O Senado Federal deve analisar, nesta terça-feira (2), o projeto de lei que trata dos devedores contumazes – contribuintes que, de forma recorrente, deixam de cumprir suas obrigações fiscais. A proposta também prevê vantagens para empresas que mantêm seus tributos em dia.
O texto tem como relator o senador Efraim Filho (União-PB), que deve apresentar uma versão atualizada ao longo da semana. A ideia central é punir os reincidentes na inadimplência e, ao mesmo tempo, valorizar quem adota práticas fiscais responsáveis.
Incentivos para empresas adimplentes
Embora não contemple diretamente um bônus de adimplência na Contribuição Social sobre o Lucro Líquido (CSLL), o projeto abre caminho para novas formas de incentivo. Entre elas, está a criação do chamado selo de bom pagador, que pretende reforçar a confiança no mercado e diferenciar empresas que mantêm regularidade fiscal.
Outro ponto discutido é a possibilidade de reduzir inspeções e agilizar o desembaraço de cargas em operações de comércio exterior para companhias com histórico de conformidade alfandegária.
Regularização de débitos e conformidade cooperativa
O projeto também dialoga com o Programa de Conformidade Tributária e Aduaneira de 2024, que oferece às empresas em situação regular, mas com dificuldades pontuais, a chance de regularizar dívidas em até 120 dias. Nessa modalidade, as multas podem ser reduzidas, desde que haja adesão a padrões de governança fiscal.

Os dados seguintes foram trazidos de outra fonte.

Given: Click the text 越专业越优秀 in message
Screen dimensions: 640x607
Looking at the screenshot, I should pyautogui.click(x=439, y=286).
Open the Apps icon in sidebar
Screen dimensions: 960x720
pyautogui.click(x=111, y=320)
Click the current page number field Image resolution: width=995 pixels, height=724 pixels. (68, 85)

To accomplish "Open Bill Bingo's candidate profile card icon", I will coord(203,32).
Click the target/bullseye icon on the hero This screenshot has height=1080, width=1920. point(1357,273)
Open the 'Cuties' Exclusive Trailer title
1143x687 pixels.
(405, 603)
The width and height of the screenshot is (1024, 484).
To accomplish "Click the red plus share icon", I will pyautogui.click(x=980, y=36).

Penalidades para inadimplentes reincidentes
Já para os chamados devedores contumazes, a proposta é rigorosa. Entre as medidas estão a suspensão de benefícios fiscais, o impedimento de firmar convênios com o governo e, em casos extremos, até a liquidação extrajudicial das empresas.
As mudanças buscam coibir estratégias de evasão fiscal e fortalecer um ambiente econômico mais equilibrado, em que o cumprimento das obrigações tributárias seja valorizado.